Premiers effets positifs pour la prime à la casse
Le ministre chargé de la Mise en oeuvre du plan de relance, Patrick Devedjian, a souligné, le 7 janvier au terme d’une visite dans une concession Renault à Argenteuil (Val d’Oise), que la prime à la casse avait "un effet extrêmement heureux".
Le ministre chargé de la Mise en oeuvre du plan de relance a indiqué qu’"au mois de décembre, 40 % des ventes ont été fondées sur la prime à la casse" dans cette concession Renault, et que ce résultat était "en ligne" avec ceux du réseau du constructeur.
L’action gouvernementale sur la filière automobile "a été une politique efficace qui jusqu’à maintenant porte ses fruits" et "a permis à Renault de résister à la crise", a-t-il assuré.
De son côté, Luc Chatel a évoqué le cas de Citroën qui "avait rapidement accompagné la prime à la casse d'offres promotionnelles", enregistrant ainsi une progression de près de 30 % de ses commandes en France en décembre, alors que la tendance des mois précédents était de moins 20 %.

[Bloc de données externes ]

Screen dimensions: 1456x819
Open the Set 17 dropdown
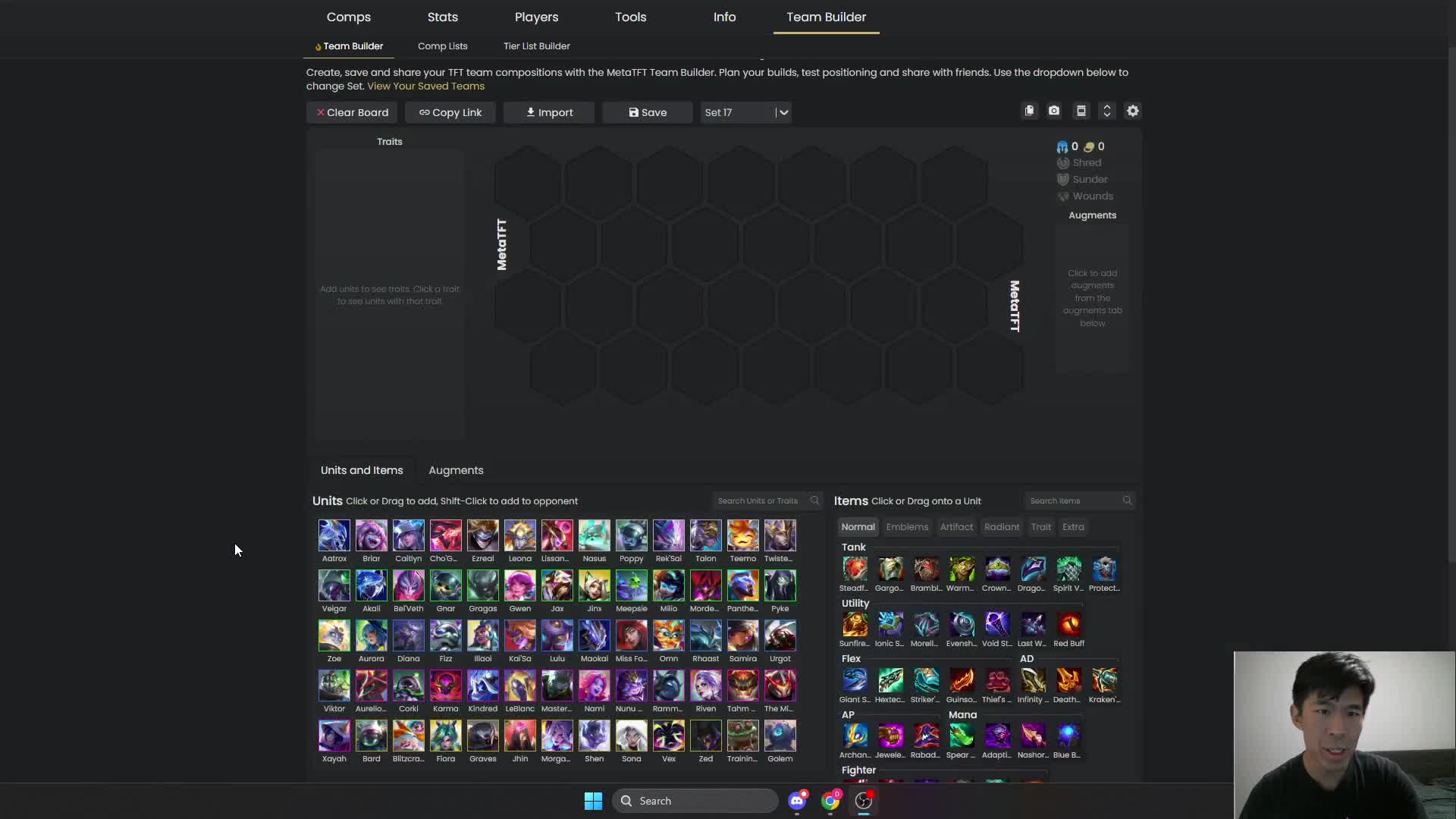(745, 112)
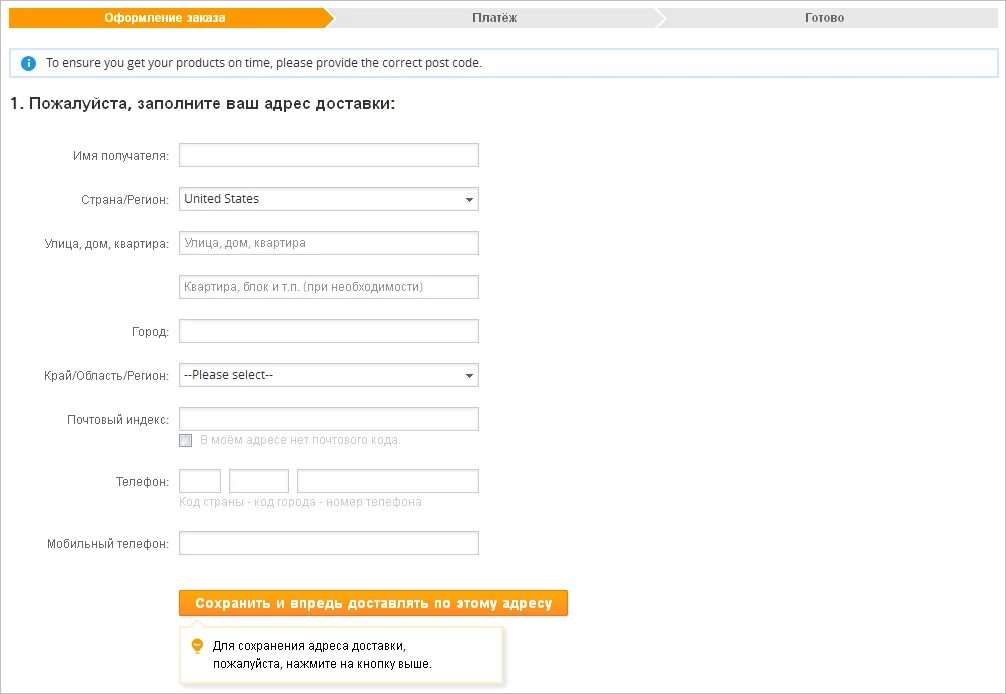Focus the city code phone field
Viewport: 1006px width, 694px height.
click(259, 481)
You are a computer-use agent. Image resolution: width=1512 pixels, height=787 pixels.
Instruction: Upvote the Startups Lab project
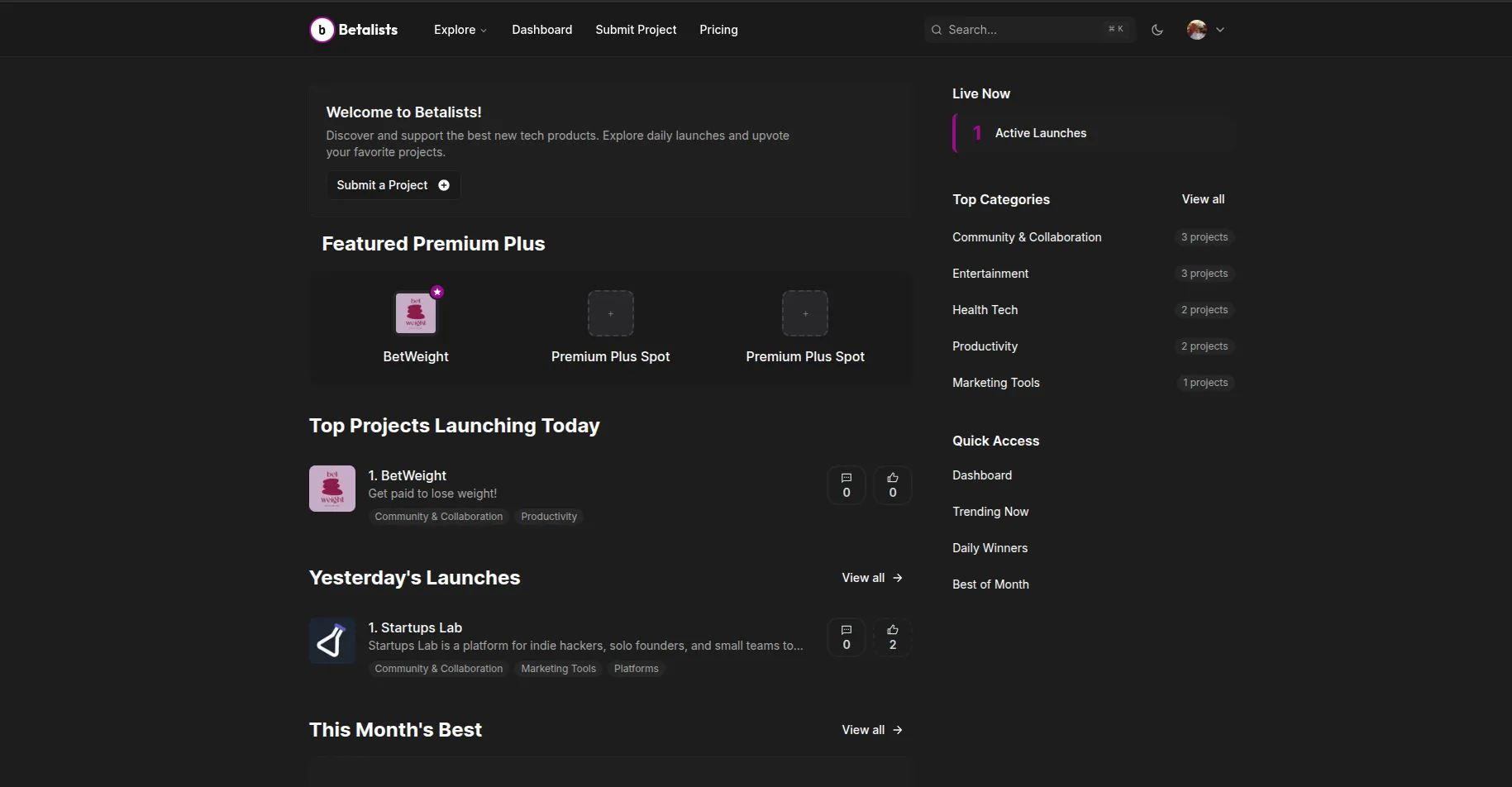(892, 637)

Patrick Devedjian a expliqué à l'issue de sa visite à Argenteuil que le plan de relance "supposait une très grande réactivité des pouvoirs publics" et un suivi "très immédiat des effets des mesures économiques". Il a ajouté que d'autres mesures étaient à l'étude pour soutenir le secteur automobile.
Luc Chatel organisera le 20 janvier des "Etats généraux de l'automobile" dans le cadre de la "réflexion structurelle" sur l'avenir de l'automobile en France. L'objectif est de "faire en sorte que l'industrie française de l'automobile sorte confortée de cette crise", a expliqué le secrétaire d'Etat. "L'industrie automobile en France, ce n'est pas fini", a-t-il ajouté.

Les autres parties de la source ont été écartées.